Screening reality

Bandwraith at aol.com Bandwraith at aol.com
Fri Jul 19 07:25:25 CDT 2002


Greetings,

I think so, i.e., the distancing/screening effect of the tube, etc. But the
potential must've been there before the newer media evolved from plays,
and other earlier media. It's just become so much easier now.
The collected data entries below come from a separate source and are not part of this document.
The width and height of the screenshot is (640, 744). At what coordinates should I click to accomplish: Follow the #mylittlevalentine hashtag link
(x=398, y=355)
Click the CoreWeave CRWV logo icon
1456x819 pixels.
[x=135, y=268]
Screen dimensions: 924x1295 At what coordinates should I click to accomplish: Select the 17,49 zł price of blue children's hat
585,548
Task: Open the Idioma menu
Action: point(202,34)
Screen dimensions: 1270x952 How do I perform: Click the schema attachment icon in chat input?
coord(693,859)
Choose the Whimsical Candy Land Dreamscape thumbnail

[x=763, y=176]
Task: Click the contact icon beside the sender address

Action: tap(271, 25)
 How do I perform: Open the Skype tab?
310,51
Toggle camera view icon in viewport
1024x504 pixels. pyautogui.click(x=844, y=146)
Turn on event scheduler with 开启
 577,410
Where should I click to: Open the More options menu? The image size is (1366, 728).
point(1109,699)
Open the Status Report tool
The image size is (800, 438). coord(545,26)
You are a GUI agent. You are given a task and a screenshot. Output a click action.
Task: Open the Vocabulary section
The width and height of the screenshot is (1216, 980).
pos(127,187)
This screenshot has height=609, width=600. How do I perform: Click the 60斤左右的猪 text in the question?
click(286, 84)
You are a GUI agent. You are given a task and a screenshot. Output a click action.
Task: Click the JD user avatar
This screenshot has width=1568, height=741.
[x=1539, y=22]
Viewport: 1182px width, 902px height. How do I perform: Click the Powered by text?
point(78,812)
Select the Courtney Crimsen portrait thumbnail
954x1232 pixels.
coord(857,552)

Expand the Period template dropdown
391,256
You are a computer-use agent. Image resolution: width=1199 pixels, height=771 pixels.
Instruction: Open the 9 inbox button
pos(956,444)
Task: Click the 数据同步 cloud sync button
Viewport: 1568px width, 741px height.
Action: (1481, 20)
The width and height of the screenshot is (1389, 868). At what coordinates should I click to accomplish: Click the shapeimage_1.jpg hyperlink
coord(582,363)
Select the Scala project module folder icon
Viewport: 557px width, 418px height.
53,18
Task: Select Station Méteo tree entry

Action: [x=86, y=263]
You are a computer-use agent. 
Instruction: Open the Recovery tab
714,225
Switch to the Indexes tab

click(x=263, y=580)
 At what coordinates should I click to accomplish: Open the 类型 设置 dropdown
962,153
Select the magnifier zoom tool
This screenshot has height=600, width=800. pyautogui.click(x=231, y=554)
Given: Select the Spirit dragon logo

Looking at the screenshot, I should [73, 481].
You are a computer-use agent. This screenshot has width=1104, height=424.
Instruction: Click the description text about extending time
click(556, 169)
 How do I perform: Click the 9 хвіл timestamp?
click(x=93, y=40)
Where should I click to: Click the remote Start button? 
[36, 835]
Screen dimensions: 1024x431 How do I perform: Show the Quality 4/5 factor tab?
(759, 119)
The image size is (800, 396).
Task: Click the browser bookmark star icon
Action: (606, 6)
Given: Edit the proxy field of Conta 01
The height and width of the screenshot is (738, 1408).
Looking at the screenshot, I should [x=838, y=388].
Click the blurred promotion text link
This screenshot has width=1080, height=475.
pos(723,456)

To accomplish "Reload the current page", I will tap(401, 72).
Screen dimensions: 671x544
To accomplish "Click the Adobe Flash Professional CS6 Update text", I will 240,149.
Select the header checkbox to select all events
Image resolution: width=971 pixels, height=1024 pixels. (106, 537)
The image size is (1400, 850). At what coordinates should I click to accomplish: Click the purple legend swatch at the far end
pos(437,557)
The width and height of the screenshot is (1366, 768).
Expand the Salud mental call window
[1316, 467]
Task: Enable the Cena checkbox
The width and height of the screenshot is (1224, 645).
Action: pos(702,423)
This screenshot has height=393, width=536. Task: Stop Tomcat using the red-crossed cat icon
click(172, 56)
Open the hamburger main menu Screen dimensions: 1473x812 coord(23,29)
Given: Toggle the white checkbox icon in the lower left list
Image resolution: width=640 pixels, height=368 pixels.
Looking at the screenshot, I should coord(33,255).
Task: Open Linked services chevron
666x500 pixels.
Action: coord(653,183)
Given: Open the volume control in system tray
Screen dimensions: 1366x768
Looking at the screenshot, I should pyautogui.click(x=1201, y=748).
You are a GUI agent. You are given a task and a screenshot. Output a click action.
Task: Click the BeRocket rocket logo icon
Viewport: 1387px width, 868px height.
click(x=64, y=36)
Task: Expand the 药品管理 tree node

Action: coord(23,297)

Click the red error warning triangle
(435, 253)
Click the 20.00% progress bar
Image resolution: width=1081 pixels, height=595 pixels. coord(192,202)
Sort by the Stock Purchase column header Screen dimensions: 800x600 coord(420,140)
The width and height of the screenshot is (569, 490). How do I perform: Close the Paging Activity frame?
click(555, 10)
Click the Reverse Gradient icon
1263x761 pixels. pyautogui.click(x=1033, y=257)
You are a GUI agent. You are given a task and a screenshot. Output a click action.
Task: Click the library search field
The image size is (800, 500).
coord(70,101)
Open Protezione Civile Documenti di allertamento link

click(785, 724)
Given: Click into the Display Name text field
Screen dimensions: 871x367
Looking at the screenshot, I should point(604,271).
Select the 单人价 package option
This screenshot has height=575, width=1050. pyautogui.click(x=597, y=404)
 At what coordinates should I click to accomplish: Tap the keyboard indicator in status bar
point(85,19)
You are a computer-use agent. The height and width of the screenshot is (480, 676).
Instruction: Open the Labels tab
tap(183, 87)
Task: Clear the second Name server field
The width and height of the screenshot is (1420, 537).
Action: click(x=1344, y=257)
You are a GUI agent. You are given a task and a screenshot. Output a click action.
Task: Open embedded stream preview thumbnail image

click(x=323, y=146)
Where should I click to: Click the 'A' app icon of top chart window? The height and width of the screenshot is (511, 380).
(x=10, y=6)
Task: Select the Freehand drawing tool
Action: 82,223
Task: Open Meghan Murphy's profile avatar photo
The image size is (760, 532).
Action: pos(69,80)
Maybe it cuts
both ways, i.e., brings together real people otherwise destined never to meet.

Makes me wonder if the self is really "real" to begin with, or, maybe just a 
potential that as it develops must be wary of being parasitized by inanimate
plots, stories, characters, "culture"- shared by the group, and potentially 
becoming too
useful as a shorthand for the expression of real feelings.

How do we get back to Vineland?

In a message dated 7/18/02 11:17:50 PM, padgett.harper at verizon.net writes:

<< Hi all,

I've been off-list for about five years, but a recent re-reading of _Vineland_
prompted me to check back in.  My apologies if I'm visiting already well-
trodden ground!

I was thinking about how the movie and TV references in _Vineland_ help 
emphasize the distances between the characters, and how the Tube 
attenuates their connections to the real world.  In my most recent reading, 
I noticed that, in two places, Pynchon makes this point explicitly:

(p. 237, hardcover)  ... Frenesi understood that she had taken at least
one irreversible step to the side of her life, and that now, as if on some
unfamiliar drug, she was walking around next to herself, haunting herself,
attending a movie of it all [...] where she could kick back and watch the
unfolding drama.

(p. 351) The smartest kid Justin ever met, back in kindergarten, had told
him to pretend his parents were characters in a television sitcom.  "Pretend
there's a frame around 'em like in the Tube, pretend they're a show you're
watching.  You can go into it if you want, or you can just watch, and *not*
go into it."

Seems to me that as a metaphor this has even more punch now than 
when _Vineland_ was written, though I'd be tempted to add PC monitors
to the list of addictive, distancing devices.